Avant la réunion du YAŞ de 2003, à laquelle Erdoğan participait pour la première fois, il a été rapporté qu'au lieu d'apposer des réserves sur les expulsions pour « ne pas provoquer de tensions et de conflits inutiles », il défendrait l'opinion que « les décisions du YAŞ devraient être ouvertes au contrôle judiciaire ». Abdullah Gül avait également commenté cette attitude d'Erdoğan : « La Cour constitutionnelle et le président du Conseil d'État disent aussi que les décisions du YAŞ devraient être ouvertes au contrôle judiciaire. Tout a un temps. Il ne faut pas donner l'occasion à des malentendus. Pour l'instant, nous nous concentrons sur d'autres choses. »

Lors des réunions du YAŞ de 2005 et 2007, tant Erdoğan que le ministre de la Défense nationale Vecdi Gönül ont continué à apposer des réserves sur les expulsions, tout en continuant à dire : « La voie judiciaire doit être ouverte à ceux qui sont renvoyés. »

Après les slogans « Réformes de l'UE... Nous mettons fin à la tutelle militaire » et le processus des procès truqués contre les TSK, nous sommes arrivés en 2013 ; la loi sur la discipline des TSK a été modifiée et la voie judiciaire a été ouverte contre toutes sortes de décisions de licenciement du YAŞ, à l'exception des promotions et des mises à la retraite pour manque de postes. Dans ce cadre, les articles régissant les questions de séparation pour « réactionnisme et moralité » ont été retirés de la loi. Avec les règlements effectués en 2014, il a été prévu de créer des hauts conseils de discipline au sein du ministère de la Défense nationale et des commandements de force afin de traiter les cas du personnel gradé ayant commis une faute disciplinaire au sein des TSK. Ainsi, le YAŞ a été mis hors circuit dans les décisions d'expulsion.
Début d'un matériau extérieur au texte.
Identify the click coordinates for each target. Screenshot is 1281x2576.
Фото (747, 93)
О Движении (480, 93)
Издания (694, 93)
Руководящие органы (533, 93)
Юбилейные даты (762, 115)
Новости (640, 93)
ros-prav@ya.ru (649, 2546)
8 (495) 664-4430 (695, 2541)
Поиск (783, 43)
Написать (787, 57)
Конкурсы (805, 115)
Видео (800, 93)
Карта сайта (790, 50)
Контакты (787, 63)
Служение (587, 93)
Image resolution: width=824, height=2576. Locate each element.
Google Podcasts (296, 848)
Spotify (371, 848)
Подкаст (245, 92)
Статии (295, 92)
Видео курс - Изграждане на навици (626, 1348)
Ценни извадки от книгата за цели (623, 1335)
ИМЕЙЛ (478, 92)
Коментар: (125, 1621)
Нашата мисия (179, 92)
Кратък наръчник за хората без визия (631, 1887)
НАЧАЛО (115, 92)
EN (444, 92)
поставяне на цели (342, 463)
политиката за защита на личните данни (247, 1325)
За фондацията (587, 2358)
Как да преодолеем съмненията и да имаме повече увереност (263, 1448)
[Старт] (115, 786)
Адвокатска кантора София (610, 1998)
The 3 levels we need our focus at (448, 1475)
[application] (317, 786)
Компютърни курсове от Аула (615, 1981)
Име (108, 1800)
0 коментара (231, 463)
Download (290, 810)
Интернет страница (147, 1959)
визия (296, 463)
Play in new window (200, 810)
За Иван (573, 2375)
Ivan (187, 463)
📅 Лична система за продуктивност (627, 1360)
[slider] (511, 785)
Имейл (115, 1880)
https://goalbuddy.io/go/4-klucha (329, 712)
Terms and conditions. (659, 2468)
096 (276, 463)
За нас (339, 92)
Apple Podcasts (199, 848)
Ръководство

Après avoir mis fin à la « tutelle militaire », voici où nous en sommes 23 ans plus tard :

Erdoğan remplace le YAŞ... Alors, que deviendront les conseils de discipline au sein du ministère de la Défense nationale et des commandements de force ; seront-ils également dissous pour créer des conseils similaires au YAŞ au Palais ?!

Le procès d'un lieutenant

Puisque nous sommes dans un processus de retour en arrière, n'y a-t-il pas une lacune très importante dans cette dernière proposition ?

Avant de préciser de quoi il s'agit, attirons l'attention sur un procès qui donnera une idée du sort des procès intentés par nos 5 derniers lieutenants expulsés.

I.T., lieutenant stagiaire au Commandement de l'école d'aviation de l'armée à Isparta, a partagé en août 2023, dans un groupe WhatsApp où se trouvaient ses camarades de promotion, une image avec la note : « Notre première voiture nationale 'Vatandaş' n'est pour l'instant accessible qu'au gouvernement ». Dans un autre partage, il a utilisé une image montée d'une photo prise lors de la visite du roi d'Arabie saoudite en Turquie avec Erdoğan, où Atatürk se trouvait derrière eux, et où une personne était montée avec un pistolet tenu derrière le dos.

À la suite de ces partages, une enquête a été ouverte contre le lieutenant I.T. Finalement, en juin 2024, il a été expulsé des TSK par décision du Haut conseil de discipline du Commandement des forces terrestres au motif que « les relations économiques et diplomatiques menées par le gouvernement de la République de Turquie ont été critiquées et que les partages ont dépassé le cadre de l'humour ».

I.T. et son avocat İlter Aksoylu ont intenté un procès devant le 3e tribunal administratif de Konya pour l'annulation de cette procédure.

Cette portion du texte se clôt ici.